Rocky Mountain (53rd) and South-Central (35th) Sections, GSA, Joint Annual Meeting (April 29–May 2, 2001)

Paper No. 0
Presentation Time: 1:00 PM-5:00 PM

THE MEDIAL BLANCAN (LATE PLIOCENE) ARROYO DE LA PARIDA LOCAL FAUNA, SOCORRO COUNTY, NEW MEXICO


SEALEY, Paul L.1, MORGAN, Gary S.2, LUCAS, Spencer G.3, CONNELL, Sean D.4, LOVE, David W.2 and JACKSON-PAUL, Patricia B.4, (1)New Mexico Museum of Nat History, Albuquerque, NM 87104, (2)New Mexico Museum of Nat History, 1801 Mountain Road NW, Albuquerque, NM 87104, (3)New Mexico Museum of Nat History, 1801 Mountain Rd NW, Albuq, NM 87104, (4)New Mexico Bureau Mines, 2808 Central Ave SE, Albuquerque, NM 87106-2245, sealeyi@aol.com

Vertebrate fossils were first reported in 1936 from Arroyo de la Parida in the Socorro basin, about 6 km NE of Socorro, Socorro County, New Mexico. The Arroyo de la Parida local fauna is derived from a >70-m-thick succession of sand and gravel that constitute the axial-river (ancestral Rio Grande) facies of the Palomas Formation. This facies interfingers with, and is overlain by piedmont deposits derived from the eastern-basin margin.

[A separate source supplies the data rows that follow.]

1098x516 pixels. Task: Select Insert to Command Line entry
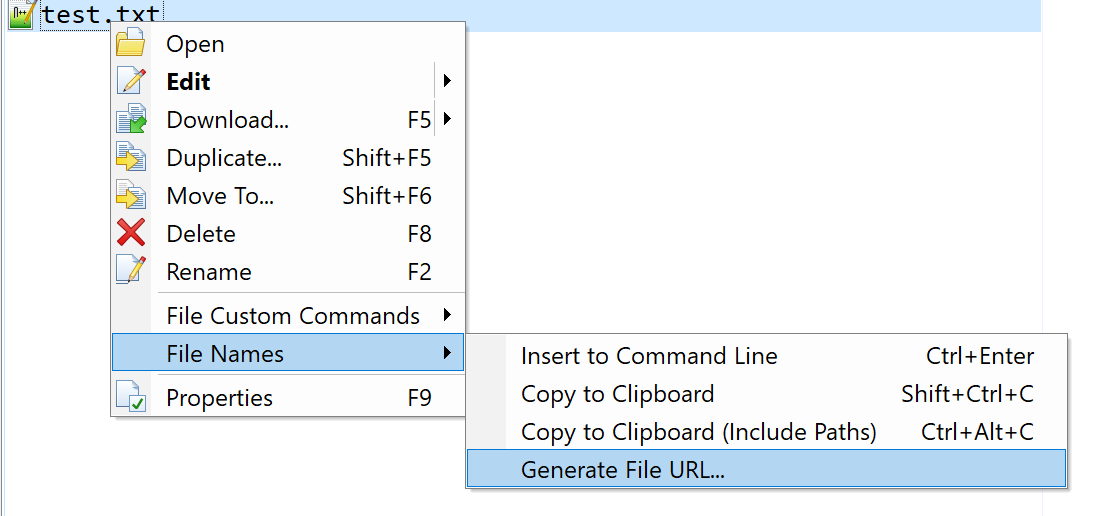766,356
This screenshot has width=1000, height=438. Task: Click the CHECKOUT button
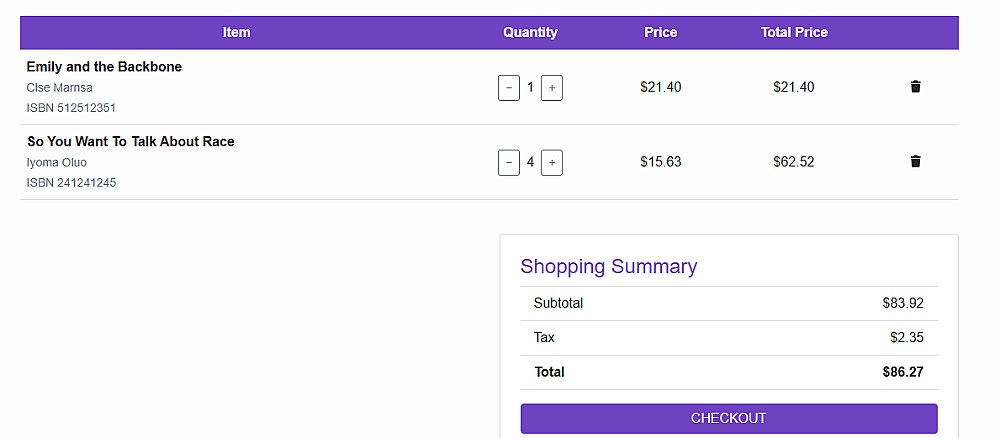[x=728, y=418]
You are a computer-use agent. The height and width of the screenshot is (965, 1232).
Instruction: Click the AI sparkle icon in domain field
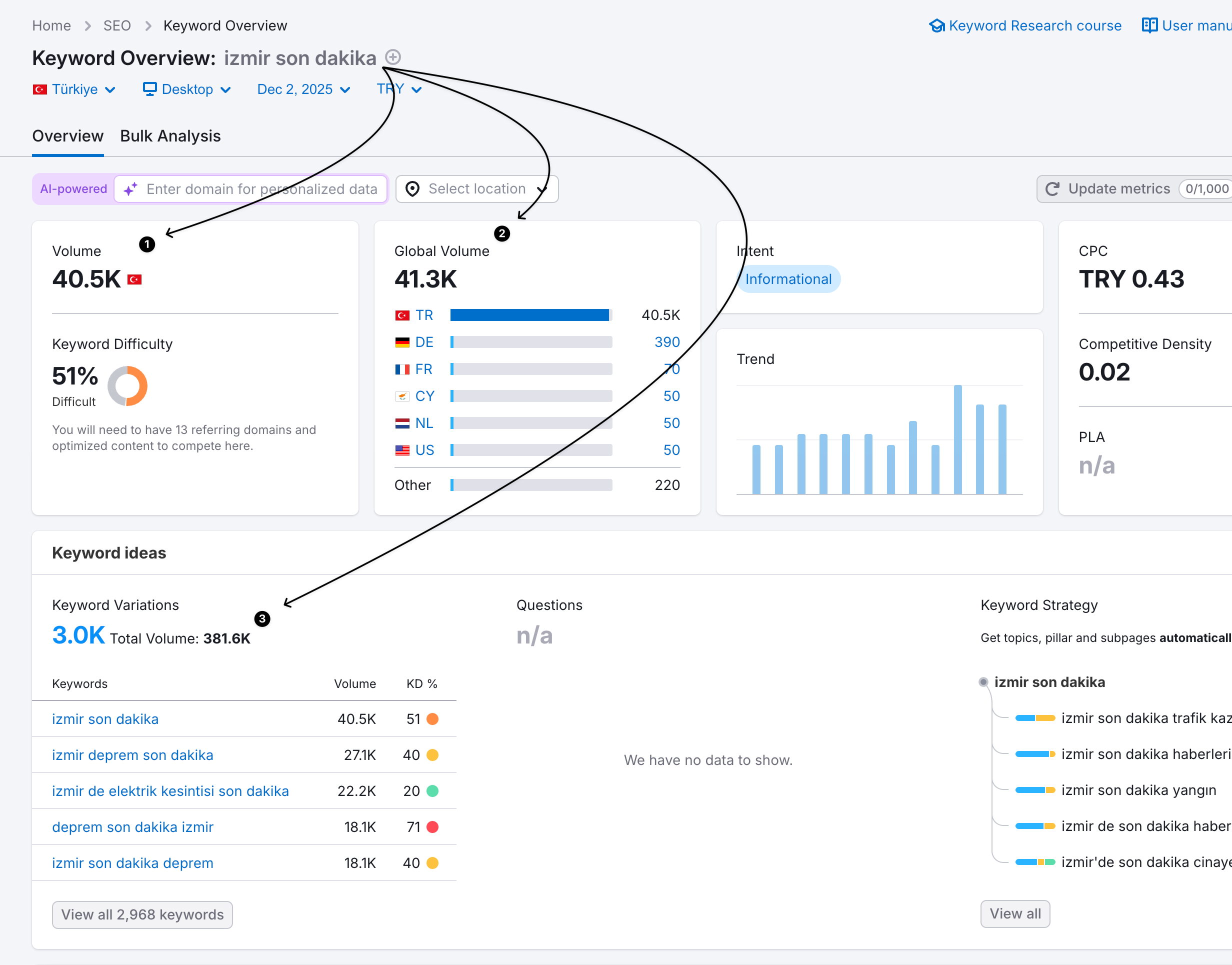click(130, 190)
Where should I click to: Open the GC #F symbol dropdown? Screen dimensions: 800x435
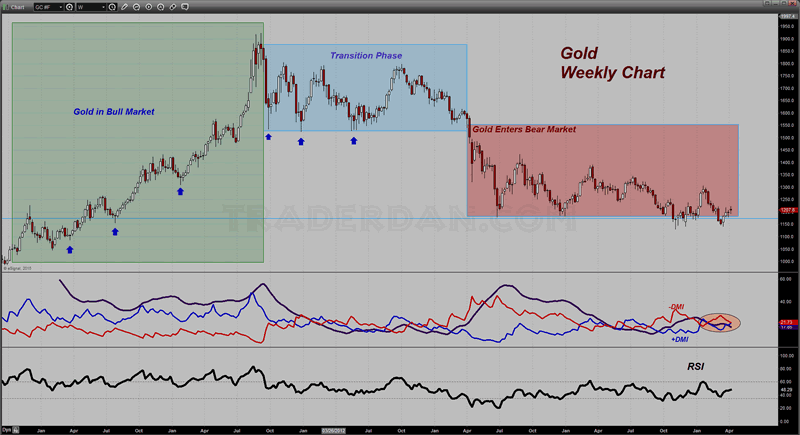click(48, 7)
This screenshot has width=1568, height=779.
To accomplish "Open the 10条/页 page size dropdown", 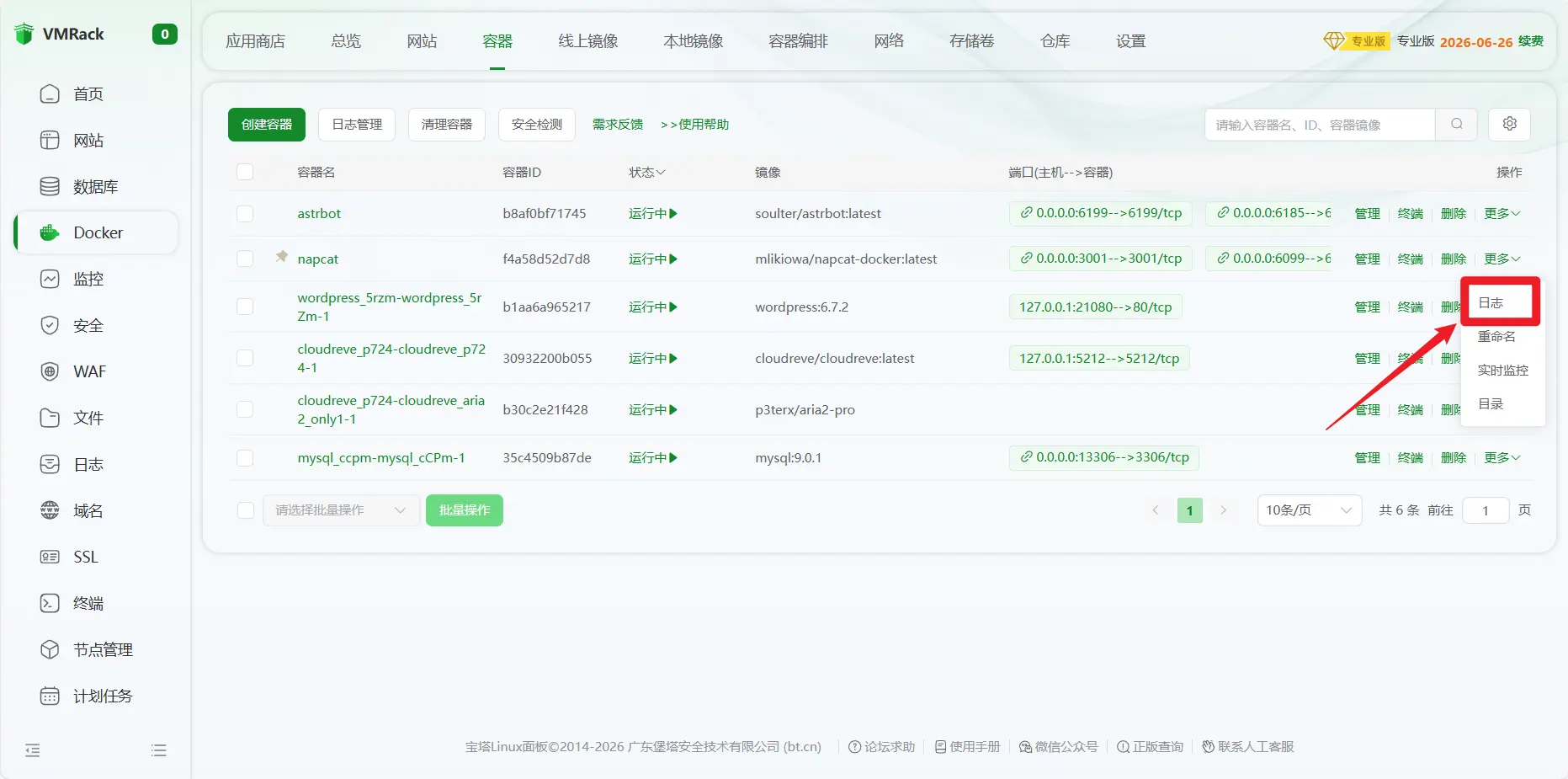I will point(1309,510).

No fossils have been recovered from the overlying piedmont interval. Ten species are represented: the land tortoise Hesperotestudo; the ground sloth Megalonyx cf. M. leptostomus; the horses Equus cf. E. cumminsii, E. scotti and E. simplicidens; two camels, a large species of Camelops and a small species of Hemiauchenia; the small pronghorn antilocaprid Capromeryx; and two proboscideans, Rhynchotherium falconeri and Stegomastodon sp. Five of these species are restricted to Blancan faunas, and the most biostratigraphically diagnostic is Rhynchotherium, which became extinct in the late Pliocene (~2.2 Ma). The lower jaws of R. falconeri from Arroyo de la Parida were collected near the top of the local section, suggesting that the entire fauna, most of which occurs some 40 m lower in the section, is older than ~2.2 Ma. An early Blancan age for the Arroyo de la Parida local fauna is excluded by the presence of E. scotti, Camelops sp. and the small Hemiauchenia, which first appear in New Mexico faunas during the medial Blancan (2.6-3.7 Ma). The absence of South American immigrants that arrived following the Great American Interchange suggests that the Arroyo de la Parida local fauna is older than 2.7 Ma. The Arroyo de la Parida local fauna is thus interpreted to be medial Blancan (2.7-3.7 Ma) in age and is younger than the 4.9-Ma trachyandesite flow at San Acacia, which is exposed about 13 km to the north.